Week 10 Textbook Ch. 14: Quantitative Data Analysis
Quantitative Data Analysis
Introduction to Quantitative Data
- Quantitative data analysis is prevalent in sociology.
- It can be intimidating for students due to math anxiety.
- Understanding the intuition behind statistical methods is crucial.
Importance of Numbers in Media
- Examples show the prevalence of quantitative data in news articles:
- Increase in white supremacist propaganda by 120% from 2018 to 2019 (Schor 2020).
- Comparison of medical worries among racial groups (Murphy 2020).
- Hydroxychloroquine's effects in a study of Covid patients (Nigam and Cohen 2020).
SPSS for Data Analysis
- SPSS (Statistical Package for the Social Sciences) facilitates data processing.
- Accessible to students in various institutions.
- The chapter focuses on practical applications rather than mathematical calculations.
Preparing for Data Analysis
Key Learning Objectives
- Understand data entry and the role of a codebook.
- Find existing datasets for secondary data analysis.
- Describe the format of datasets in SPSS.
Data Entry Process
- All data must be structured into a dataset:
- A structured collection typically stored in computer files.
- Use codebooks for guidance in the entries.
Role of a Codebook
- A codebook outlines the content, layout, and coding of data.
- Coding transforms survey responses into numerical data for analysis.
- Numeric coding simplifies data entry and reduces errors.
Types of Variables
- Dichotomous variables (e.g., yes/no questions) represented as dummy variables (1 = yes, 0 = no).
- Categorizations may vary in complexity (nominal, ordinal, scale).
Handling Missing Data
- Missing data should be categorized distinctively in analysis.

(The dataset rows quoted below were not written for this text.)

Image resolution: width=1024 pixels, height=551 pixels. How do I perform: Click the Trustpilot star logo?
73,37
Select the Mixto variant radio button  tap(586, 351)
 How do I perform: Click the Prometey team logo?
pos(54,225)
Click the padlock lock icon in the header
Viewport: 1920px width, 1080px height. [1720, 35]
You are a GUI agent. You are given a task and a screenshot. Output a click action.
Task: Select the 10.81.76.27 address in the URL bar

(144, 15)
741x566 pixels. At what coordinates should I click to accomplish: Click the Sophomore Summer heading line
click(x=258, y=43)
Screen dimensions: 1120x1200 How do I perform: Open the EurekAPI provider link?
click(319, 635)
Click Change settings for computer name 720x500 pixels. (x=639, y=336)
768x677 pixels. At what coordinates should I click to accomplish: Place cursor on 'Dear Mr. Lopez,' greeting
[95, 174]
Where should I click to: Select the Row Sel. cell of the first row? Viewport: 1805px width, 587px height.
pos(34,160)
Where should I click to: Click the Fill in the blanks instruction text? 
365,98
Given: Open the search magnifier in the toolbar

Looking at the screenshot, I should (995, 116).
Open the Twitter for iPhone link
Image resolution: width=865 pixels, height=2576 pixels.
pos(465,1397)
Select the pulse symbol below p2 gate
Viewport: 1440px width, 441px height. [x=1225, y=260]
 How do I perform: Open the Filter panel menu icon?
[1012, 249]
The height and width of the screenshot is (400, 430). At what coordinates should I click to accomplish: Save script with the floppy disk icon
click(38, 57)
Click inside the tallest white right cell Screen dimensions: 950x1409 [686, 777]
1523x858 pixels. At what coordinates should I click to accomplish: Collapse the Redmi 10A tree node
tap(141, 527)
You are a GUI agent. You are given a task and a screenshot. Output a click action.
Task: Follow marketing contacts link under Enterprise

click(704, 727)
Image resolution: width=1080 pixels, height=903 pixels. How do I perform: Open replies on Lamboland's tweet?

- Non-responses to sensitive topics may be common and should be marked.
- Coding missing responses with a unique identifier (e.g., 999 for non-response) helps in managing data accuracy.
Conducting Univariate Data Analysis
Univariate Analysis
- Analysis of one variable yields descriptive statistics.
- Frequency distributions provide insights into sample characteristics.
Measures of Central Tendency
- Mode: Most frequent value in the distribution.
- Median: Midpoint value, dividing the data into two equal halves.
- Mean: Average calculated by summing values and dividing by the count.
Measures of Variability
- Central tendency alone doesn't give insights into variability in data.
- Range: Difference between lowest and highest values.
- Interquartile Range (IQR): Measures distance between 25th and 75th percentiles.
- Standard Deviation (SD): Average distance of all scores from the mean.
Bivariate Data Analysis
Crosstabulations
- Examines relationships between two categorical variables, identifying correlations.
- Crosstabulation tables show how variables intersect and can suggest deeper insights or differences.
The Chi-Square Test
- Helps to determine if observed frequencies of two variables significantly differ.
- Evaluates whether relationships observed in sample data can be generalized to the population.
- Rejects the null hypothesis if p-value < .05 (indicating statistical significance).
Interpreting Crosstab Results
- Analyze patterns, strengths, and directions of relationships between variables using percentage point differences.
- Emphasize significant findings and their implications for broader societal conclusions.
Conclusion
- Both univariate and bivariate analyses are foundational for understanding and interpreting sociological data.
- Quantitative methods provide valuable frameworks for data analysis that inform social theories.